ACTIVITY: Your answer should be the lines below from the one with "10 (488, 107)" to the one with "12 (499, 107)", both included, given again exactly and with nothing added.

GIVEN INFORMATION:
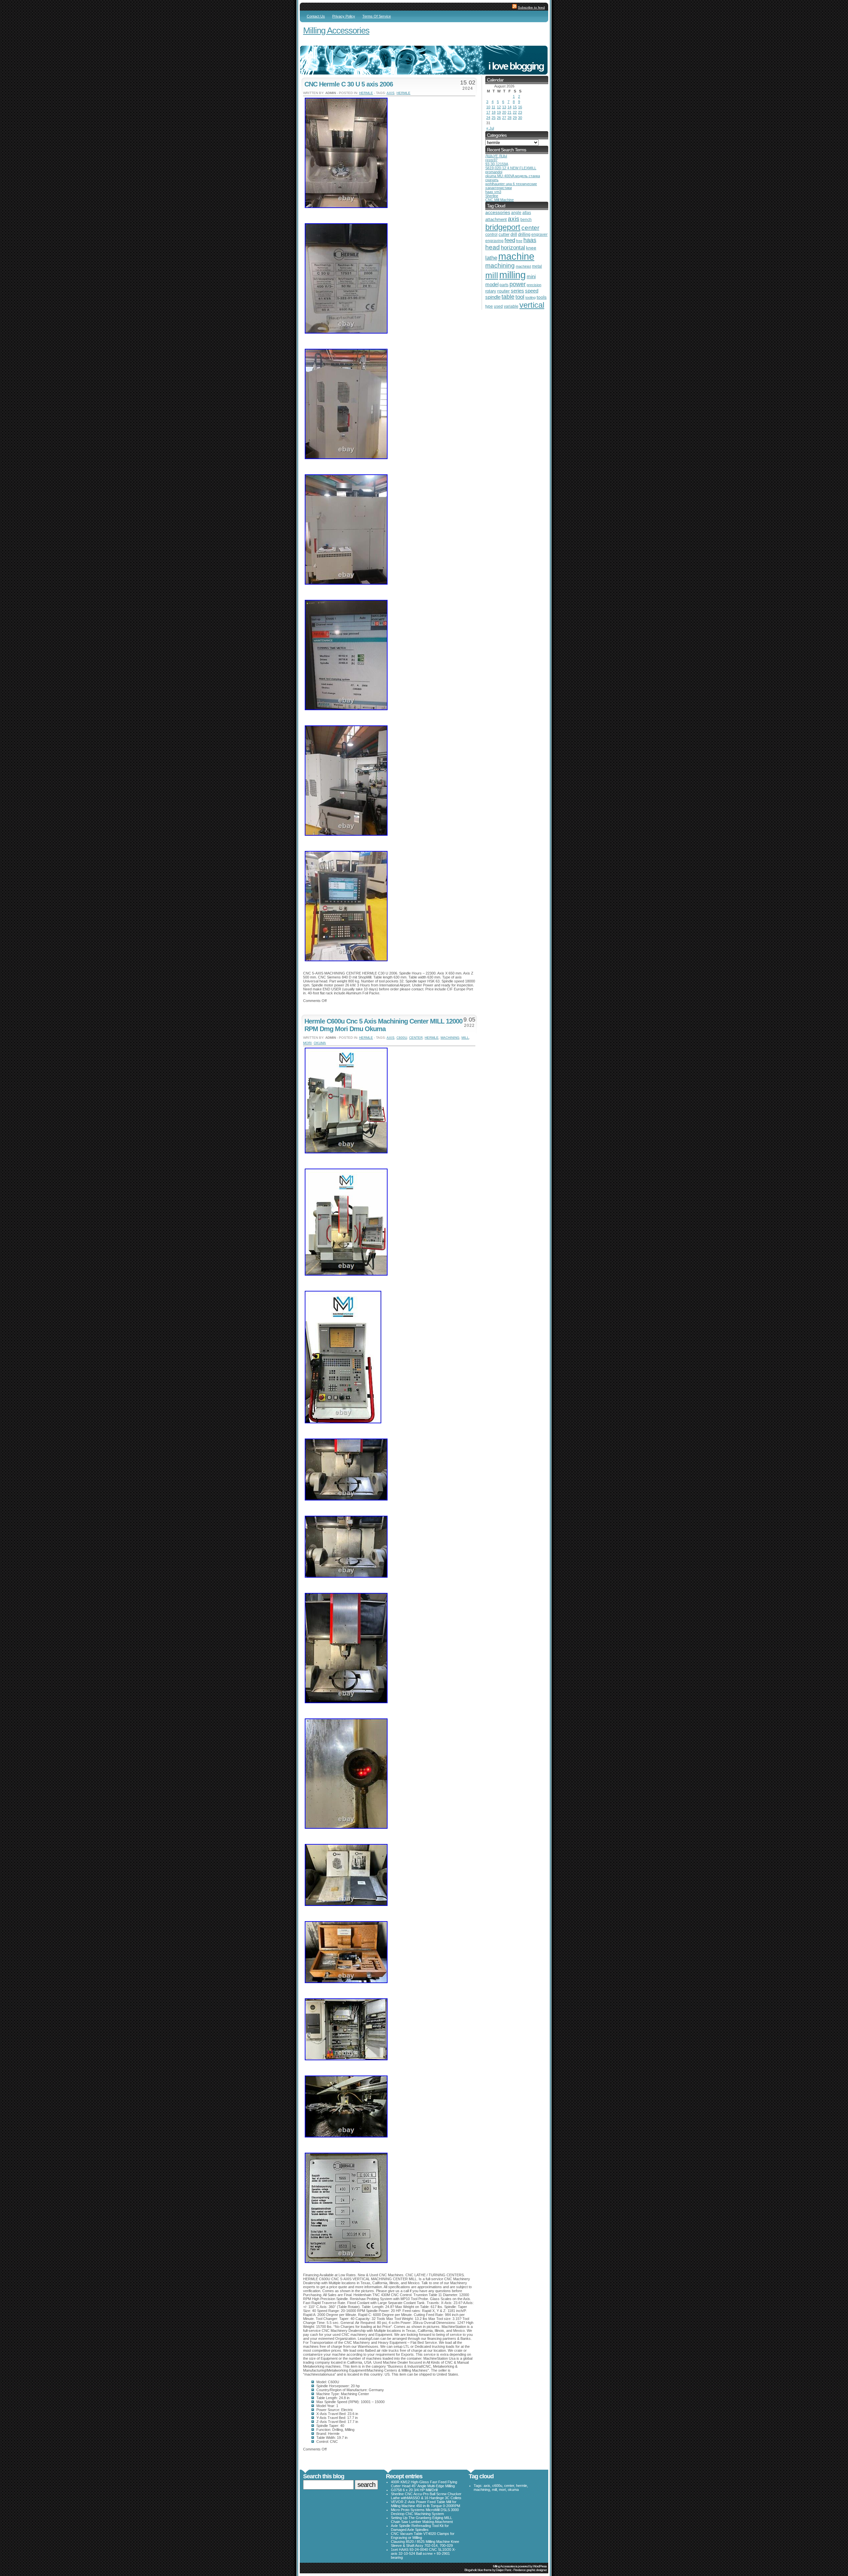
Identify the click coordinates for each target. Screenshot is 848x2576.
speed (531, 290)
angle (516, 213)
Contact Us (316, 16)
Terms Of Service (376, 16)
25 (494, 118)
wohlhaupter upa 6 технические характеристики (511, 186)
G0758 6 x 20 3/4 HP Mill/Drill (414, 2490)
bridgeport (502, 227)
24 (488, 118)
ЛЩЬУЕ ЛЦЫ (496, 156)
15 (515, 107)
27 (504, 118)
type (489, 306)
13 (504, 107)
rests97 (491, 160)
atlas (526, 212)
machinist (523, 266)
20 (504, 112)
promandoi (493, 172)
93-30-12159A (496, 164)
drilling (524, 234)
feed (509, 240)
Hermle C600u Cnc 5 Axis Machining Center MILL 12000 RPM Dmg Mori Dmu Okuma (383, 1025)
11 (493, 107)
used (498, 306)
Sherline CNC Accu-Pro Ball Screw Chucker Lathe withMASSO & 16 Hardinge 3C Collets (426, 2496)
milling (512, 274)
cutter (504, 234)
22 (515, 112)
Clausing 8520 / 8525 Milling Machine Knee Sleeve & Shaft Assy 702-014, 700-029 (425, 2544)
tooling (530, 297)
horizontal (513, 247)
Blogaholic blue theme (478, 2570)
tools (542, 297)
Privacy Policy (343, 16)
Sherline (491, 196)
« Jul (490, 128)
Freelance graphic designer (530, 2570)
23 (520, 112)
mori (307, 1043)
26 (499, 118)
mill (465, 1037)
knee (531, 247)
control (491, 234)
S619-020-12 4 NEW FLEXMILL (510, 168)
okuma (320, 1043)
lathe (491, 258)
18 (494, 112)
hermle (366, 93)
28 (509, 118)
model (492, 284)
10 (488, 107)
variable (511, 306)
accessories (497, 212)
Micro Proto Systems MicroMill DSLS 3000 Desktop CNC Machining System (425, 2512)
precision (534, 285)
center (416, 1037)
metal (537, 266)
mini (531, 276)
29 (515, 118)
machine (516, 256)
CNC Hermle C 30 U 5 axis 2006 (348, 84)
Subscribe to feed (531, 7)
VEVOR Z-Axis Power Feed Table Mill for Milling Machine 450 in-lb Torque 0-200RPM (425, 2504)
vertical (531, 304)
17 (488, 112)
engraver (539, 234)
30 (520, 118)
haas (529, 240)
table (508, 296)
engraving (494, 240)
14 (509, 107)
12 (499, 107)
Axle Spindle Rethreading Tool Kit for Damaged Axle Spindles (420, 2528)
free (519, 241)
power (517, 284)
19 (499, 112)
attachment (496, 219)
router (503, 290)
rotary (490, 291)
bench (526, 219)
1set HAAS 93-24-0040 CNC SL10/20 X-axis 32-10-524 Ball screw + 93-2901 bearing (423, 2553)
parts (504, 285)
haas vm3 (493, 192)
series (517, 290)
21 (509, 112)
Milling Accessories (336, 30)
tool (519, 297)
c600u (402, 1037)
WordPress (540, 2566)
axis (391, 93)
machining (450, 1037)
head (492, 247)
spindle (493, 297)
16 (520, 107)
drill (513, 234)
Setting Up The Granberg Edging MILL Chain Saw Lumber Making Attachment (422, 2520)
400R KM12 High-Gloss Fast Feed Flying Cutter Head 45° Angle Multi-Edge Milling (424, 2484)
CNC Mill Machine (499, 200)
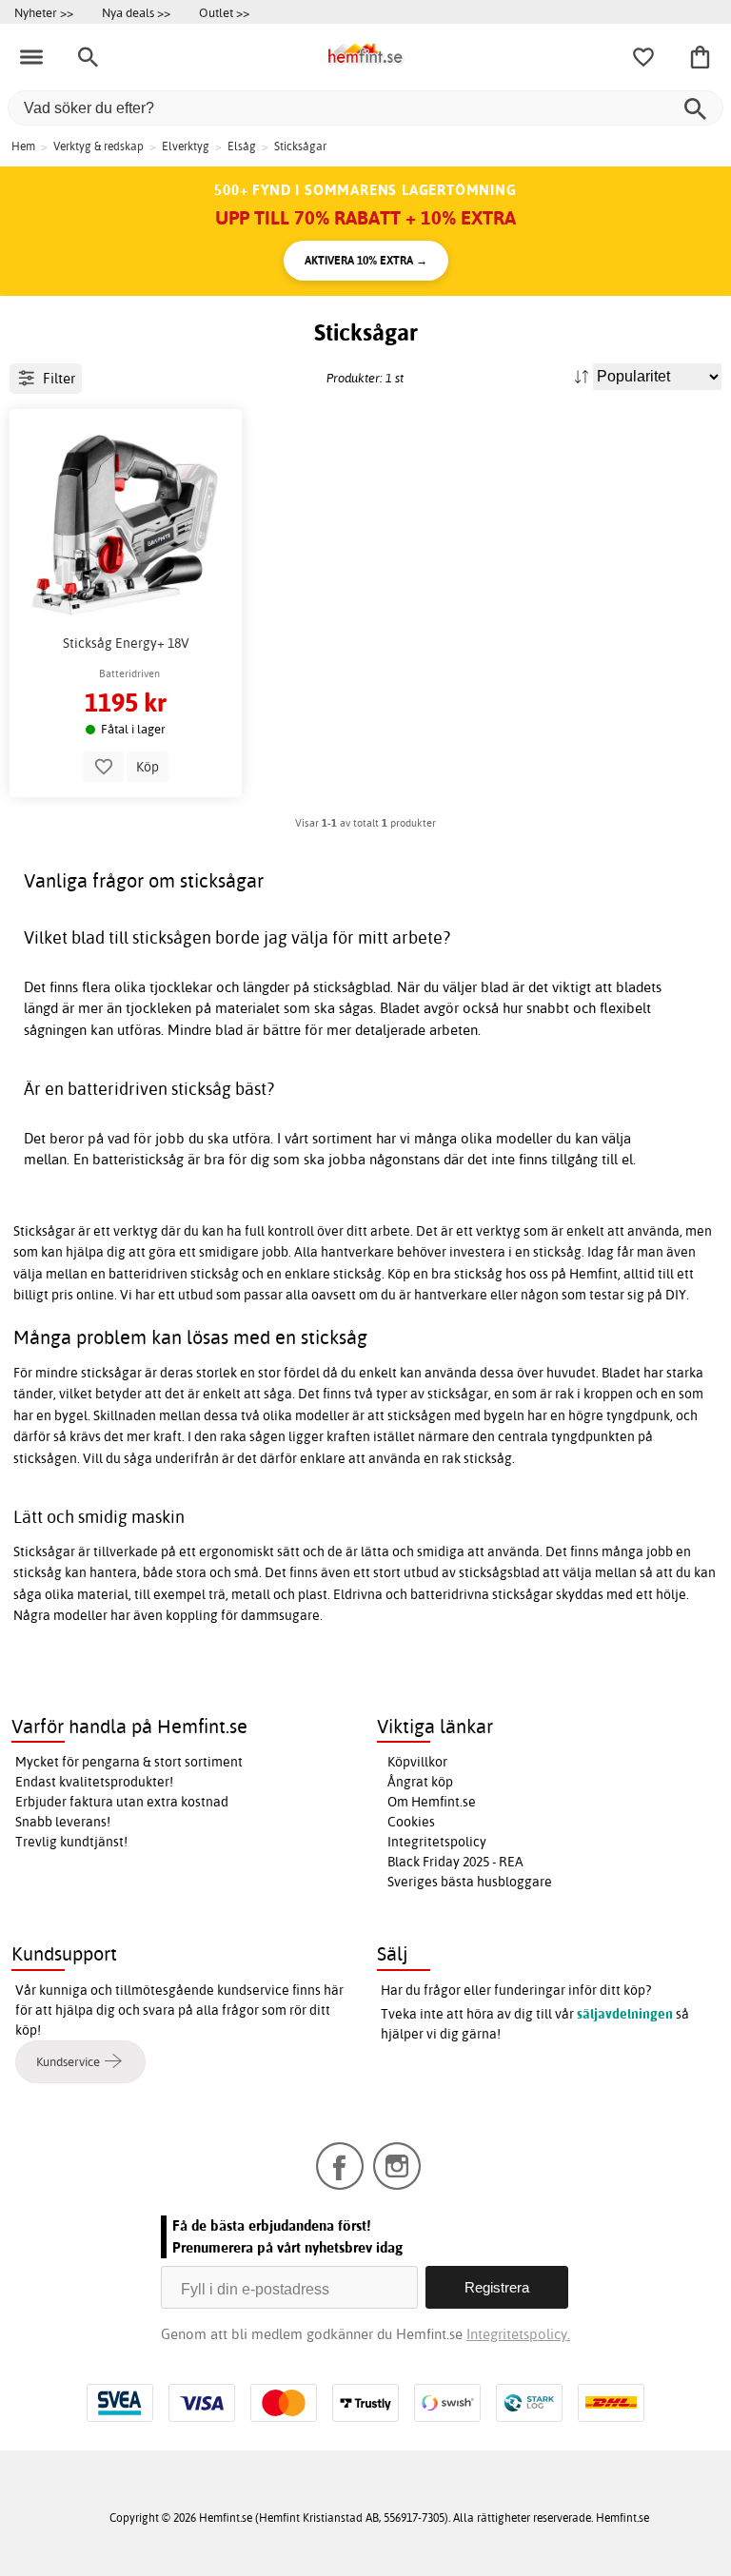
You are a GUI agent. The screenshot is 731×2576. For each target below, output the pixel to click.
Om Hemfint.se (431, 1801)
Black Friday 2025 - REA (455, 1861)
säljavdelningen (625, 2013)
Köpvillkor (417, 1761)
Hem (23, 146)
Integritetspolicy (436, 1841)
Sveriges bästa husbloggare (469, 1881)
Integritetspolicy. (518, 2334)
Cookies (411, 1821)
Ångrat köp (420, 1781)
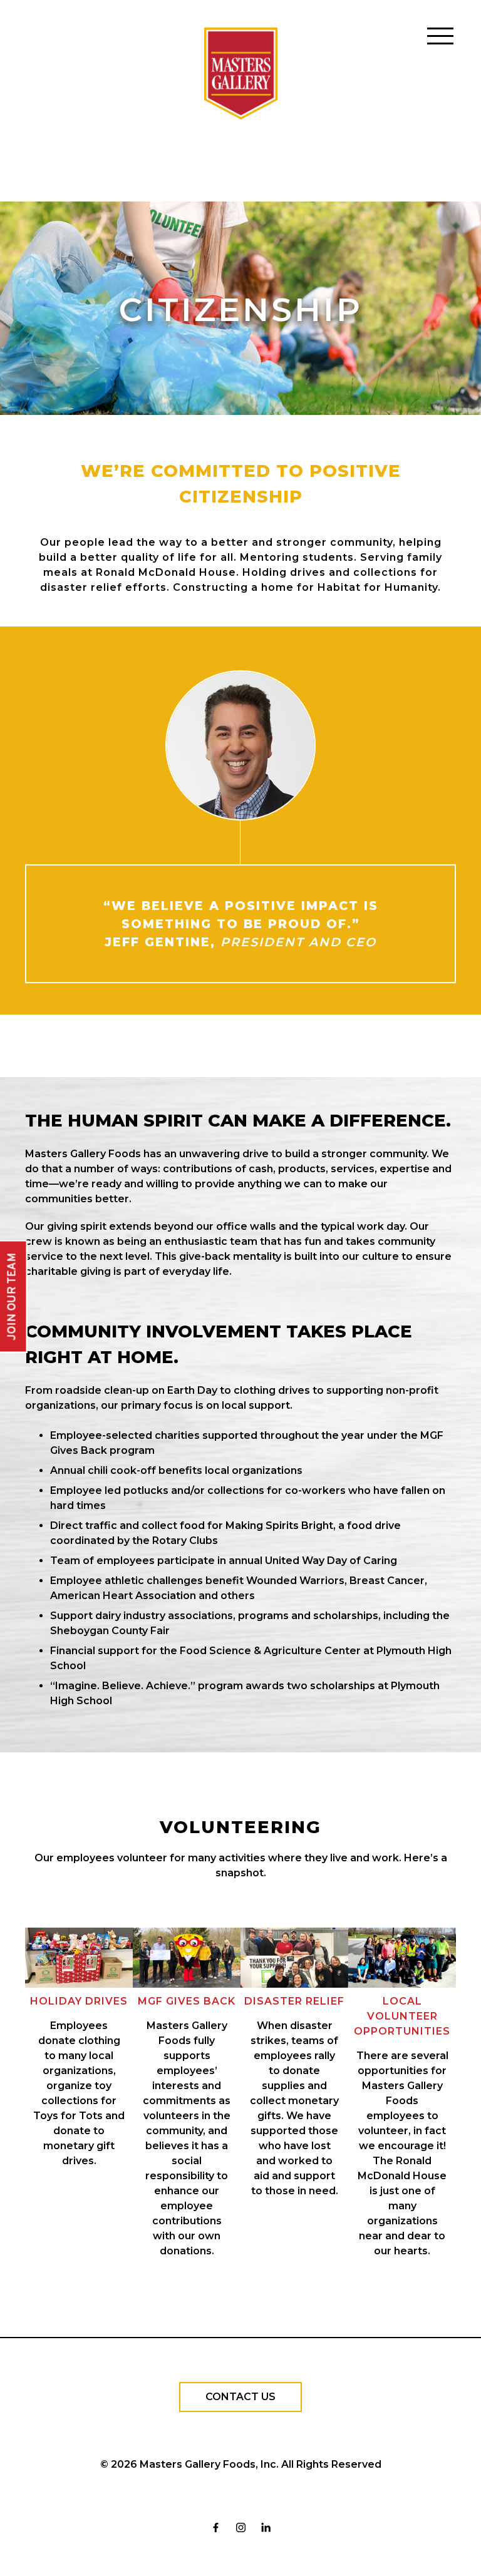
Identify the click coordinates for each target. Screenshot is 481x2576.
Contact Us (240, 2397)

TASK OUTPUT:
10 (488, 107)
variable (511, 306)
accessories (497, 212)
Micro Proto Systems MicroMill DSLS 3000 Desktop CNC Machining System (425, 2512)
precision (534, 285)
center (416, 1037)
metal (537, 266)
mini (531, 276)
29 (515, 118)
machine (516, 256)
CNC Hermle C 30 U 5 axis 2006 (348, 84)
Subscribe to feed (531, 7)
VEVOR Z-Axis Power Feed Table Mill for Milling Machine 450 in-lb Torque 0-200RPM (425, 2504)
vertical (531, 304)
17 (488, 112)
engraver (539, 234)
30 (520, 118)
haas (529, 240)
table (508, 296)
engraving (494, 240)
14 (509, 107)
12 (499, 107)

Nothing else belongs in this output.